- Task details: Line count for "agent": state how many lines of the listing below contain it, without anything else.
Top of Records for this task
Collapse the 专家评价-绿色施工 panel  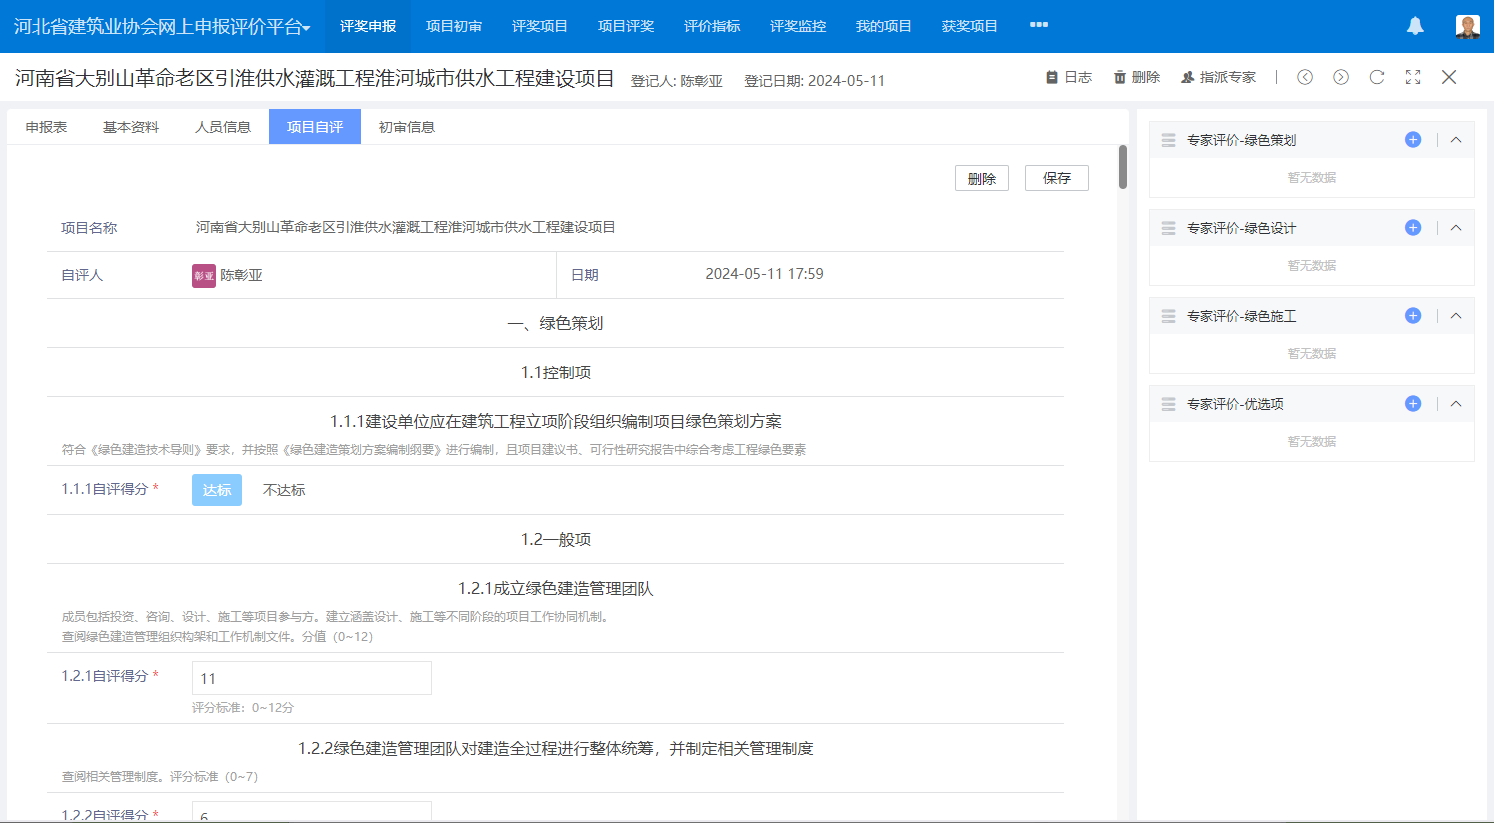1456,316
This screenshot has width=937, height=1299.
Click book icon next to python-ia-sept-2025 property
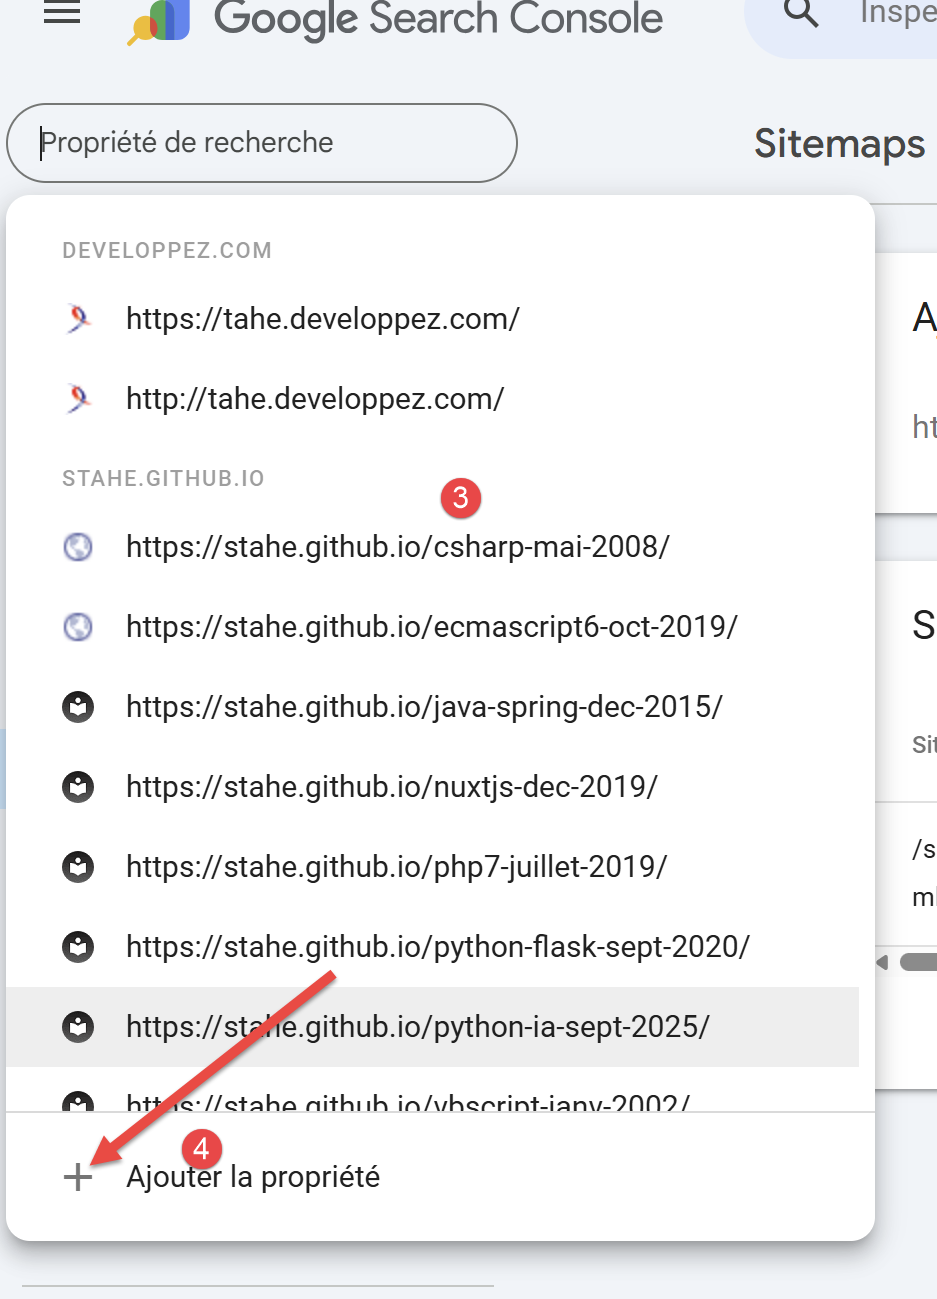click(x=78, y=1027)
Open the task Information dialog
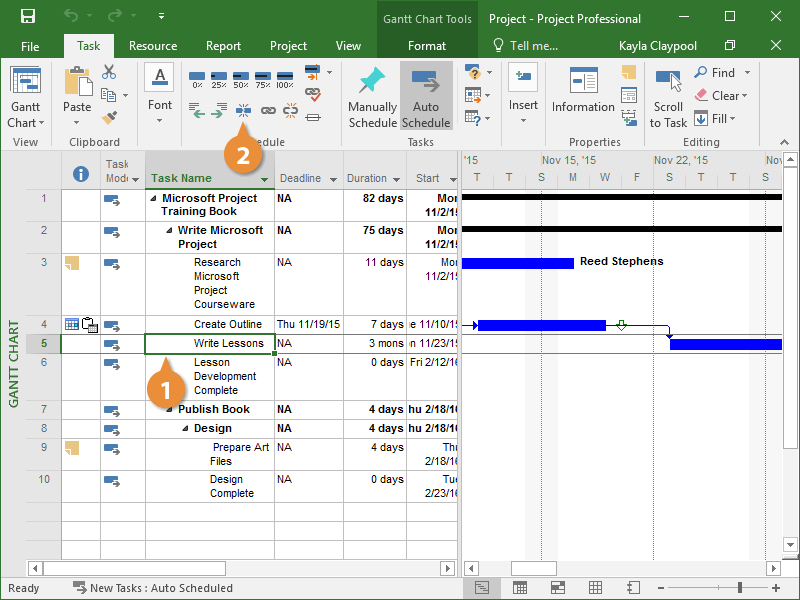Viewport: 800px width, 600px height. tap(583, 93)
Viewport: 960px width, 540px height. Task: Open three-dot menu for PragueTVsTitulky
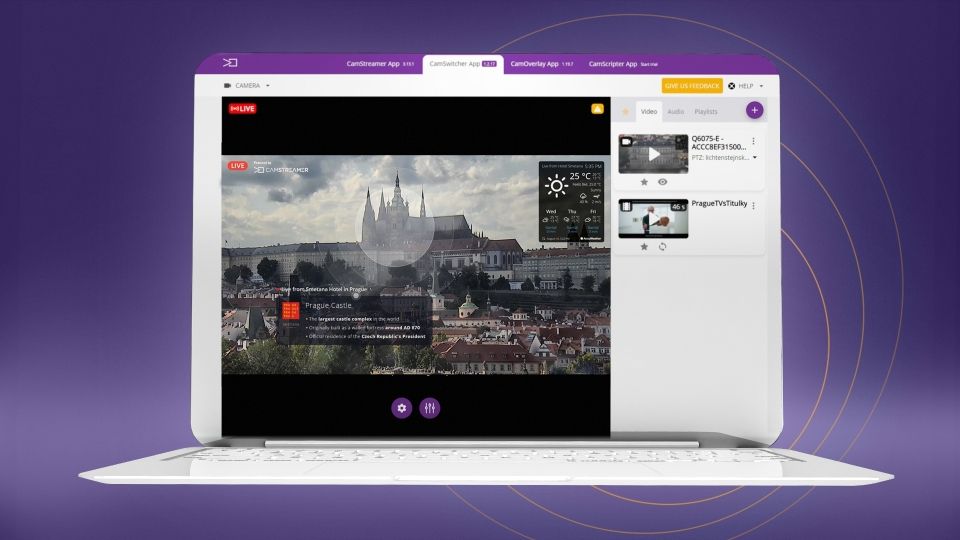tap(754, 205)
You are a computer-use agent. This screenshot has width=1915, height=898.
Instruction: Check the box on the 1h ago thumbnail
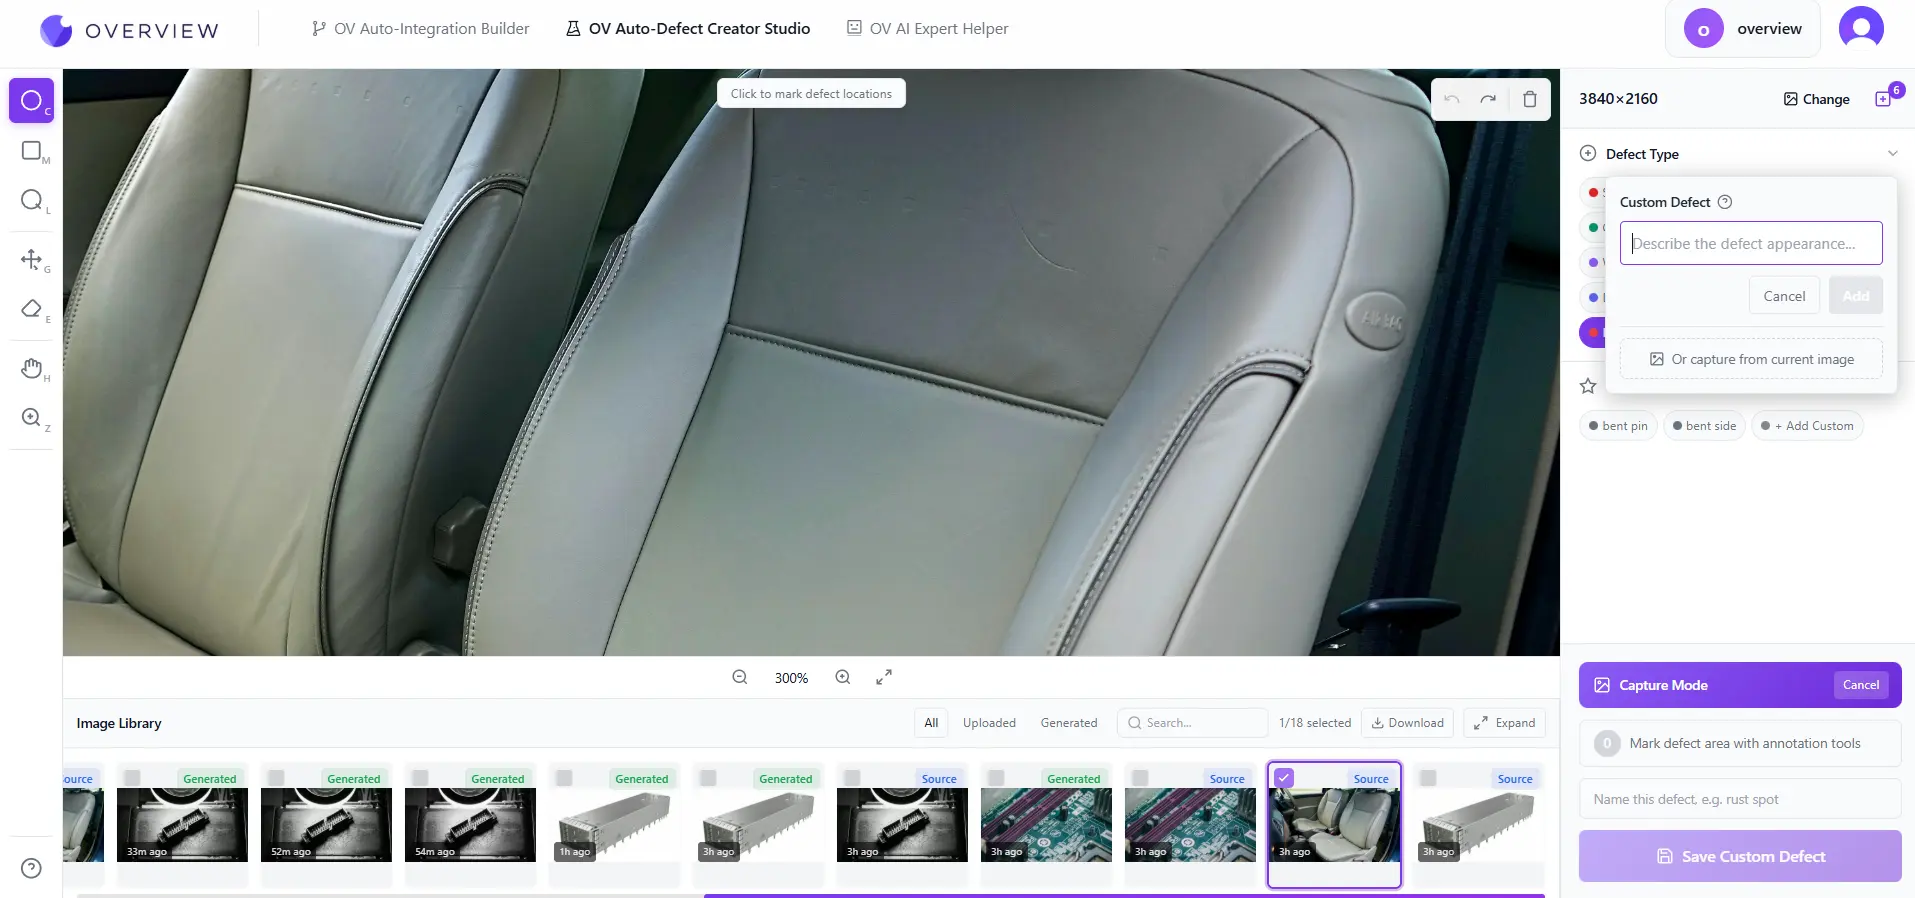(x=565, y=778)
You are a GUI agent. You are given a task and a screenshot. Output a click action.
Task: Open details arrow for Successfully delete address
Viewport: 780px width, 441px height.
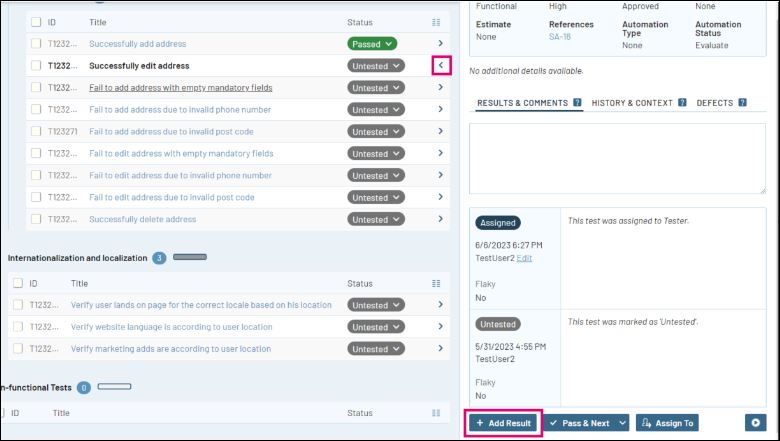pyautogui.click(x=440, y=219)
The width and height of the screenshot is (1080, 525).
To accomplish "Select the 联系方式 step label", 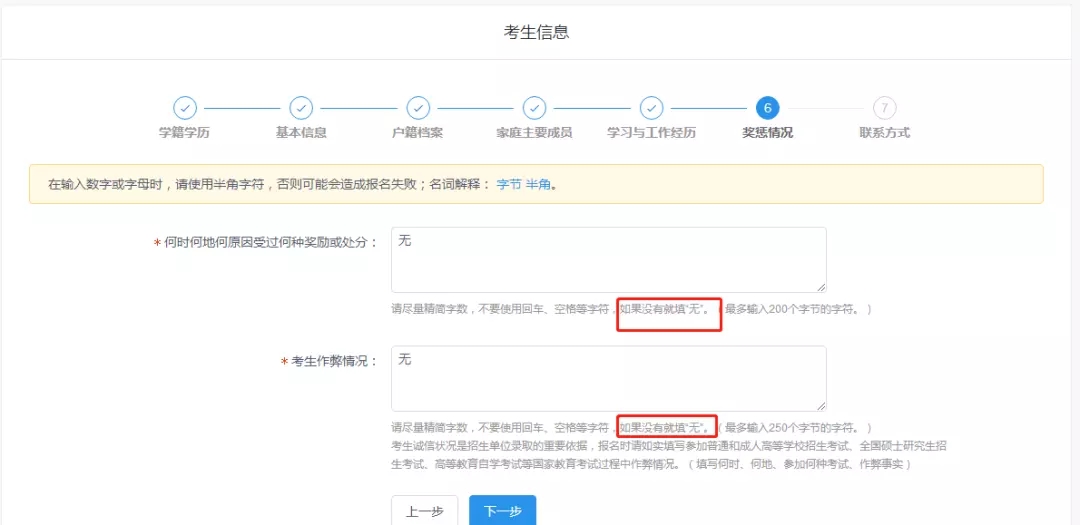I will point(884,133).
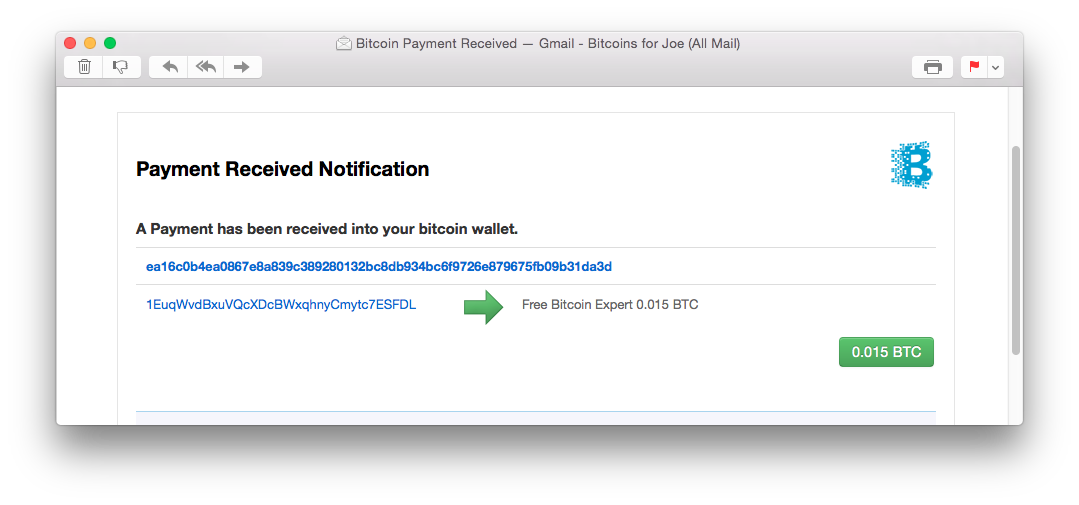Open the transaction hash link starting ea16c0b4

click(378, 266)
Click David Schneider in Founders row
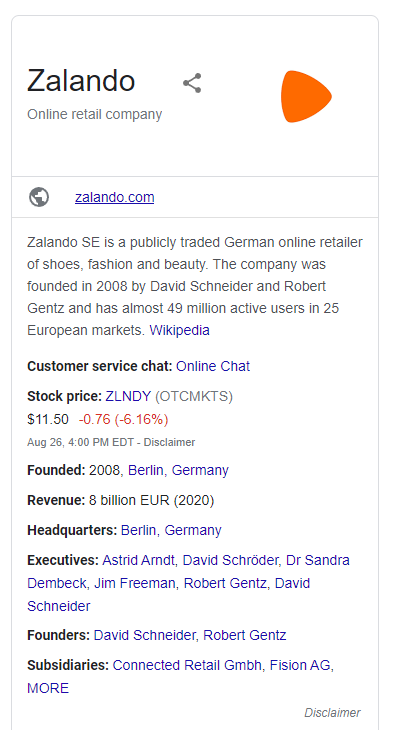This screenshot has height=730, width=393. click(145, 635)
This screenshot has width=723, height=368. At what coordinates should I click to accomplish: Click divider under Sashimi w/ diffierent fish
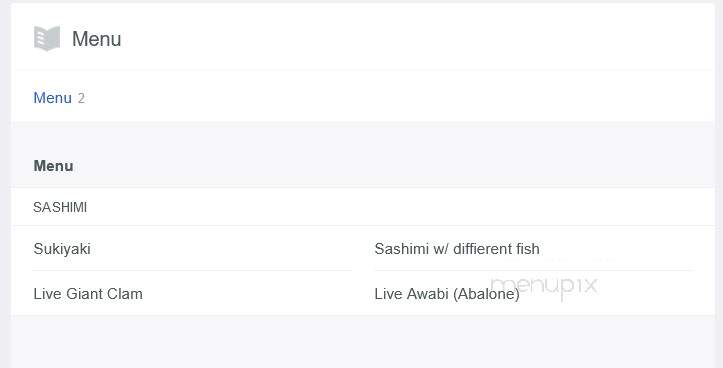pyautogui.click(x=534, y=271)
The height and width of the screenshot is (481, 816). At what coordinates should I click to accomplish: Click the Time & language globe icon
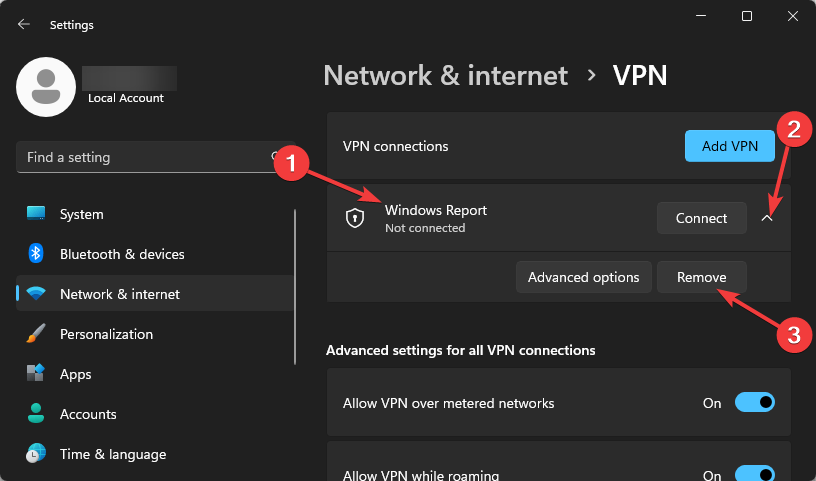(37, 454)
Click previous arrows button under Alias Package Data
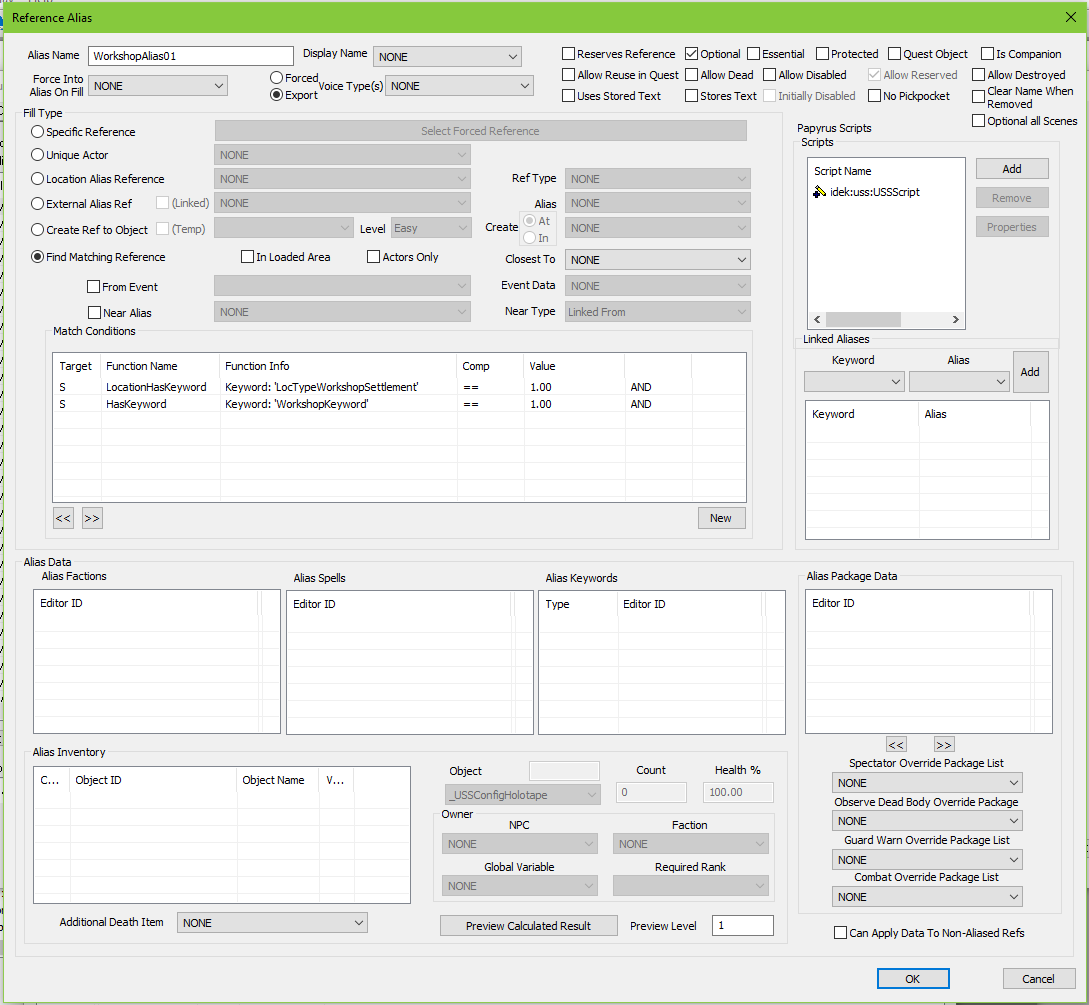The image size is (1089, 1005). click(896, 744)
Bottom of Records for this task
- Output: 2